## BEGIN Records provided

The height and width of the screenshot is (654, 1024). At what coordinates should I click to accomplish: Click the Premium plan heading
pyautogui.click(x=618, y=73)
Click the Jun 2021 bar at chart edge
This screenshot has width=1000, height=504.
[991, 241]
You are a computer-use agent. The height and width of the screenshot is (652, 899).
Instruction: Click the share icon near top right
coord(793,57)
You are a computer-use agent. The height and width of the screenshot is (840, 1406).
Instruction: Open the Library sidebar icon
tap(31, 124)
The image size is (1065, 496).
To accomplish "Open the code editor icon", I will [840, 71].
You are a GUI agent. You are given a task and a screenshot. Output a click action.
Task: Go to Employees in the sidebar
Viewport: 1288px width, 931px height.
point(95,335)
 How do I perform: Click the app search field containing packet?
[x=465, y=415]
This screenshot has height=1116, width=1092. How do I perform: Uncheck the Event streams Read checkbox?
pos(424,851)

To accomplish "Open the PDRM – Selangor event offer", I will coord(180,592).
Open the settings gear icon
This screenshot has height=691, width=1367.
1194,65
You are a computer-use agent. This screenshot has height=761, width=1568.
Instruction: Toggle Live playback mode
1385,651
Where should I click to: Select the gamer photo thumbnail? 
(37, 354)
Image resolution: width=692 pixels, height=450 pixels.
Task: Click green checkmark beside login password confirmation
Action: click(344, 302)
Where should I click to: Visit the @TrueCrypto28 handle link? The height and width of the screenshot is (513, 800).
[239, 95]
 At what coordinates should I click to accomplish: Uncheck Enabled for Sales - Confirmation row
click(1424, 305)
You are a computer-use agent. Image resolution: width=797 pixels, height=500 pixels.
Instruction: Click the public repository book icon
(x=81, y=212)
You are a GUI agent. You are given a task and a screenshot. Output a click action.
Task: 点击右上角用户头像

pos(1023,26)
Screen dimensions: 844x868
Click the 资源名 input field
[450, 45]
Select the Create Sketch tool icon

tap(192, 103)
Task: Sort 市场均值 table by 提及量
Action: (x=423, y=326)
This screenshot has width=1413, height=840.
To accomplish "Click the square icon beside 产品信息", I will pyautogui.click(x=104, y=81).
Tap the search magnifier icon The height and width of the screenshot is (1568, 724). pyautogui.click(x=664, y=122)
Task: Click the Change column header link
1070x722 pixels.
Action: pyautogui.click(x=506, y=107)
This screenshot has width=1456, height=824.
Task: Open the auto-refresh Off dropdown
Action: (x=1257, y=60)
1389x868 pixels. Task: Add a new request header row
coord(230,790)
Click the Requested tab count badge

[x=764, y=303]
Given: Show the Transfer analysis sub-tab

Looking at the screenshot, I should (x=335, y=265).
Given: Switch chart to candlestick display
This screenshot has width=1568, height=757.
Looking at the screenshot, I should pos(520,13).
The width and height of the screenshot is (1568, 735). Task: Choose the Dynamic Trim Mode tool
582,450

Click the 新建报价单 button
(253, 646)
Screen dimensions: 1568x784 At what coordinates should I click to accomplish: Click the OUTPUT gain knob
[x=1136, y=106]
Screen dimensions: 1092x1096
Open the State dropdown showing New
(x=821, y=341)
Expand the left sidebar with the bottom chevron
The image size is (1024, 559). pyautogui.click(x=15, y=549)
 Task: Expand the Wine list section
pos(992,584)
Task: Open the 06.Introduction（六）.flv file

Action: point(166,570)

## END Records provided

* Task objective:
Copy these lines verbatim.

* Answer to this task:
The height and width of the screenshot is (654, 1024). At what coordinates should I click to accomplish: Click the Premium plan heading
pyautogui.click(x=618, y=73)
Click the Jun 2021 bar at chart edge
This screenshot has width=1000, height=504.
[991, 241]
You are a computer-use agent. The height and width of the screenshot is (652, 899).
Instruction: Click the share icon near top right
coord(793,57)
You are a computer-use agent. The height and width of the screenshot is (840, 1406).
Instruction: Open the Library sidebar icon
tap(31, 124)
The image size is (1065, 496).
To accomplish "Open the code editor icon", I will [840, 71].
You are a GUI agent. You are given a task and a screenshot. Output a click action.
Task: Go to Employees in the sidebar
Viewport: 1288px width, 931px height.
point(95,335)
 How do I perform: Click the app search field containing packet?
[x=465, y=415]
This screenshot has height=1116, width=1092. How do I perform: Uncheck the Event streams Read checkbox?
pos(424,851)

To accomplish "Open the PDRM – Selangor event offer", I will coord(180,592).
Open the settings gear icon
This screenshot has height=691, width=1367.
1194,65
You are a computer-use agent. This screenshot has height=761, width=1568.
Instruction: Toggle Live playback mode
1385,651
Where should I click to: Select the gamer photo thumbnail? 
(37, 354)
Image resolution: width=692 pixels, height=450 pixels.
Task: Click green checkmark beside login password confirmation
Action: click(344, 302)
Where should I click to: Visit the @TrueCrypto28 handle link? The height and width of the screenshot is (513, 800).
[239, 95]
 At what coordinates should I click to accomplish: Uncheck Enabled for Sales - Confirmation row
click(1424, 305)
You are a computer-use agent. Image resolution: width=797 pixels, height=500 pixels.
Instruction: Click the public repository book icon
(x=81, y=212)
You are a GUI agent. You are given a task and a screenshot. Output a click action.
Task: 点击右上角用户头像

pos(1023,26)
Screen dimensions: 844x868
Click the 资源名 input field
[450, 45]
Select the Create Sketch tool icon

tap(192, 103)
Task: Sort 市场均值 table by 提及量
Action: (x=423, y=326)
This screenshot has width=1413, height=840.
To accomplish "Click the square icon beside 产品信息", I will pyautogui.click(x=104, y=81).
Tap the search magnifier icon The height and width of the screenshot is (1568, 724). pyautogui.click(x=664, y=122)
Task: Click the Change column header link
1070x722 pixels.
Action: pyautogui.click(x=506, y=107)
This screenshot has width=1456, height=824.
Task: Open the auto-refresh Off dropdown
Action: (x=1257, y=60)
1389x868 pixels. Task: Add a new request header row
coord(230,790)
Click the Requested tab count badge

[x=764, y=303]
Given: Show the Transfer analysis sub-tab

Looking at the screenshot, I should (x=335, y=265).
Given: Switch chart to candlestick display
This screenshot has width=1568, height=757.
Looking at the screenshot, I should pos(520,13).
The width and height of the screenshot is (1568, 735). Task: Choose the Dynamic Trim Mode tool
582,450

Click the 新建报价单 button
(253, 646)
Screen dimensions: 1568x784 At what coordinates should I click to accomplish: Click the OUTPUT gain knob
[x=1136, y=106]
Screen dimensions: 1092x1096
Open the State dropdown showing New
(x=821, y=341)
Expand the left sidebar with the bottom chevron
The image size is (1024, 559). pyautogui.click(x=15, y=549)
 Task: Expand the Wine list section
pos(992,584)
Task: Open the 06.Introduction（六）.flv file

Action: point(166,570)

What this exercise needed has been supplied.